Chinese Green Tea: A Boundless World of Tea
No tea travels farther or is made in greater quantity than Chinese green tea.
From Wuzhishan in Hainan to Laoshan in Shandong, from the southeastern coast to the Yunnan–Guizhou Plateau, wherever tea is grown, green tea is present. It is not singular, but plural.
This gives it a unique power structure—distinct from other tea types:
Oolong tea is dominated by four centers: southern Fujian, northern Fujian, Guangdong, and Taiwan. Black tea has its classic regional styles—Qihong, Dianhong, Minhong, Chuanhong. Green tea, however, has no absolute center. Its power is decentralized: Zhejiang, Anhui, Jiangsu, Sichuan, Henan, Guizhou, Guangdong, Shandong, Hubei, Jiangxi, Shaanxi, Guangxi, Yunnan, Fujian, Hunan…
Any tea-growing region inevitably produces green tea.
Famous Green Teas Across China
On this boundless map, a succession of celebrated names has emerged.
West Lake Longjing enshrined “flat and smooth” as an aesthetic ideal.
Dongting Biluochun curls into spirals—fine hairs woven into the texture.
Huangshan Maofeng: sparrow tongues, tipped with white down.
Liu’an Guapian discards stems and buds, staking everything on a single leaf.
Taiping Houkui presses two leaves and a bud into a dragon shape.
Anji Bai Cha, white in name only, bursts with amino acids—a new branch on the green tea tree.
Other notable examples include: Enshi Yulu, Emei Zhuyeqing, Nanjing Yuhua Tea, Xinyang Maojian, Duyun Maojian, Lushan Yunwu, Guzhu Zisun, Jingshan Tea, Yongxi Huoqing, Xiuning Songluo, Kaihua Longding, Wuyang Chunyu, Mengding Ganlu, Laoshan Green Tea, Rizhao Green Tea, Ziyang Maojian, Lingyun Baihao…

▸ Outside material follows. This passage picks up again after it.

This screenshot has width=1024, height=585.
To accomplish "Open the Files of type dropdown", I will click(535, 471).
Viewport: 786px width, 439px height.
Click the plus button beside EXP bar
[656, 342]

With each new name, the map expands. No other tea type boasts so many famous teas.
Local Teas: Hidden Gems
Yet these celebrated names are only the tip of the iceberg.

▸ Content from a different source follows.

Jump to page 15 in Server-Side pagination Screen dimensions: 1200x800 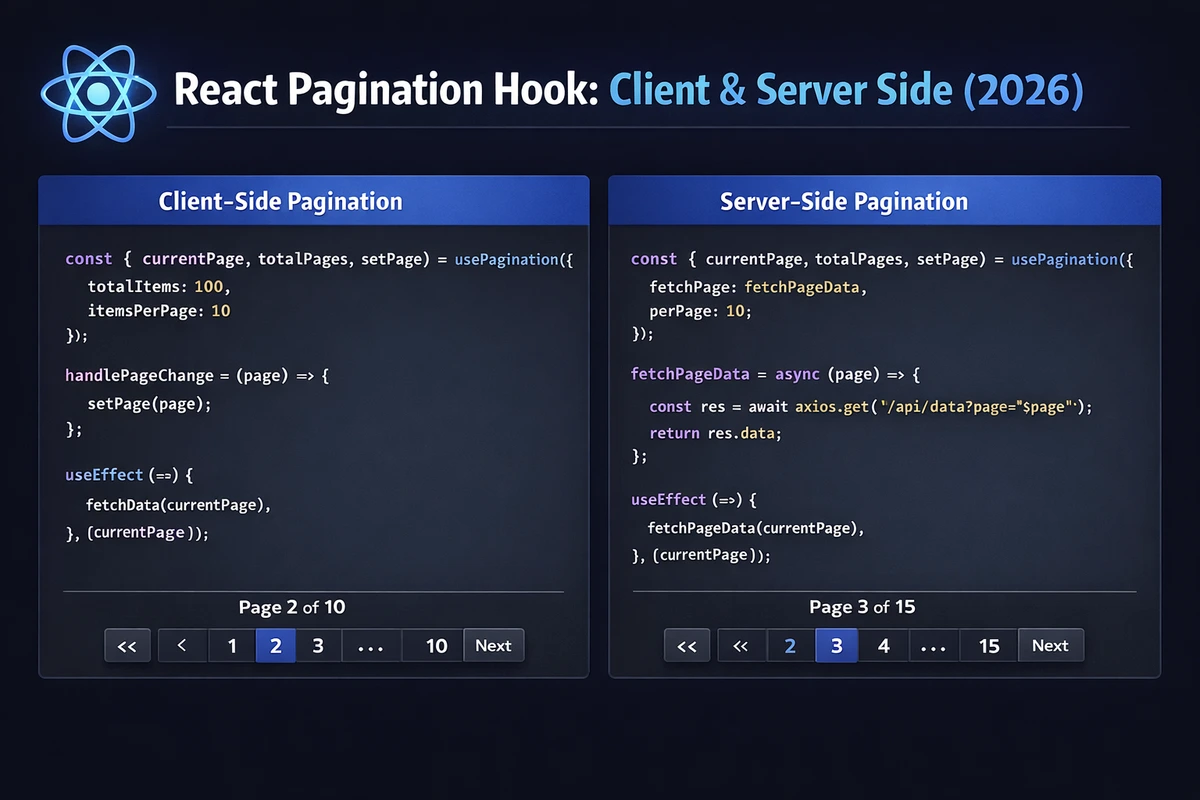point(988,645)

Beneath the surface are countless local teas that never make it into textbooks or leave their home regions. They have been drunk for centuries in a single county, a single village. Outsiders may never have heard of them, but locals cannot live without them. They, too, are Chinese green tea.
Guangdong Green Tea: A Rare Trait
Guangdong green tea, sold by the Chinese Tea Group, is one such example.

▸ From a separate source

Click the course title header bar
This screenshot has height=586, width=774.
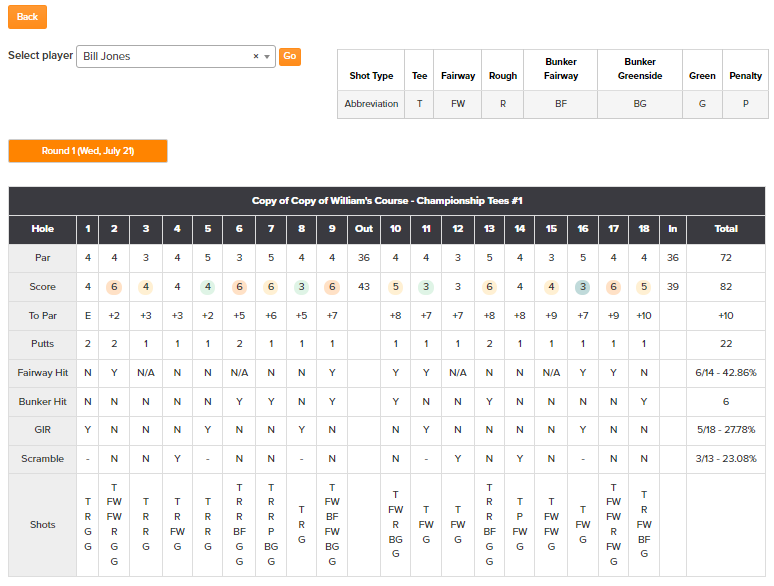(387, 201)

Its cultivars and processing logic are closer to Guangdong oolong than to Jiangnan green tea. Its shape, aroma, and flavor belong to a different aesthetic system. And it possesses a rare trait among green teas: it improves with age.
Stored for years, its astringency fades, the liquor deepens, the flavor turns from crisp to mellow. In a tea landscape where most greens are meant to be drunk fresh, Guangdong green tea charts its own timeline.
Limited in quantity, it cannot be widely distributed. Yet it sustains a stable circle of drinkers and collectors.
The Capacity of Chinese Green Tea
That is the capacity of Chinese green tea.
It makes room for West Lake Longjing, and for teas without a name.
It allows both drinking fresh and aging gracefully.